For a while I have had an open ticket with a client in regards to odd behavior while trying to create a new site collection.  The odd behaviour follows : "In Central Administration – when trying to create a new site collection and using the people picker to select the Site Collection Administrator, users from other domains are appearing."  Obviously for a hosting provider this is pretty bad behavior to have happen. 

It turns out that there are a very large amount of posts out there for allowing a people picker to search cross forest or cross domain, and very few about how to lock them down or limit them, so here we are.

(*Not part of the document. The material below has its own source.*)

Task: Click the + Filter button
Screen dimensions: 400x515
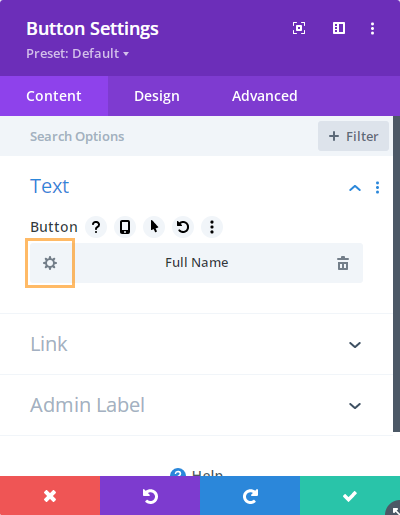Action: (x=353, y=136)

Like most organisations, we try to lock our active directory environments down as much as possible, and this means removing list view for all authenticated users, except to their own OU.  Having a client be able to view entire organisations that were in different domains or forests is fairly counter-productive and needs immediate resolution.

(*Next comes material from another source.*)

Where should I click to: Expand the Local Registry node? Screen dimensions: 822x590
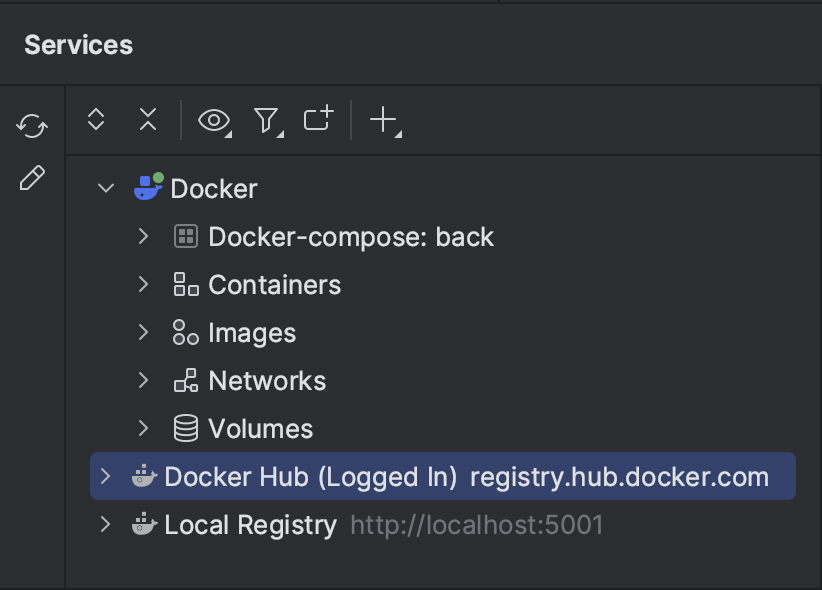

I had initially thought that this might be fixed with AD permissions, but thats a bridge I'd rather not cross right now, if possible I'd rather fix this up at the people picker level.

There are quite a few commands that might help out here :

• We could limit the people picker to a specific OU.  That would fix the problem, unless the same OU exists on one of the other domains.
• We could limit the people picker to only show people within the site collection.  That would work ordinarily, but when creating a new site collection, you may want users that dont exist in a site collection yet.  And besides, which site collection would this pick to find the users in?  Thats one for another time.
• We could limit the people picker to only one domain.  Bingo.

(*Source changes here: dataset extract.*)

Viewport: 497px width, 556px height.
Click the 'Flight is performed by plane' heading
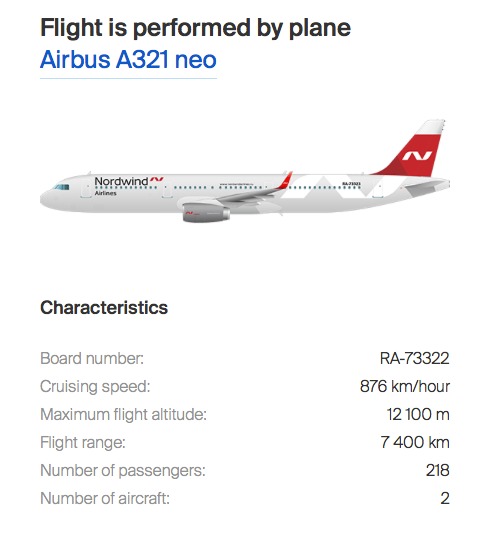tap(195, 27)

The peoplepicker-searchadforests command is perfect for this.   So I tap in the following command :

stsadm -o setproperty -pn peoplepicker-searchadforests -pv "domain:domaintosearch.com,USERNAME,PASSWORD" -url http://centraladminurl

Sidenote : The first time I ran this I got an error

Cannot retrieve the information for application credential key.

This was as I had not set an apppassword.  A quick run of "stsadm -o setapppassword -password PASSWORD" fixed this very quickly.  Make sure you keep that password written down, just in case.

Figuring that this is happening at the Central Administration level, I use the Central Admin web application as my target.  This returns a successful result, and so I go off to Central Administration again to test this.  It didn't work, I could still see multiple other domains. 

After a bit of musing, I decided to this feature against the Web Application I was trying to create the site collection into.  Bingo this worked.   Obviously when creating a new site collection,  the Central Administration people picker must inherit the settings from the selected Web Application, this would probably explain that long wait when you select a different Web Application.

Additional Note :

Make sure if you run this, you add the username and password to the command.  If you don't you'll lock your people picker down so well you wont find anyone.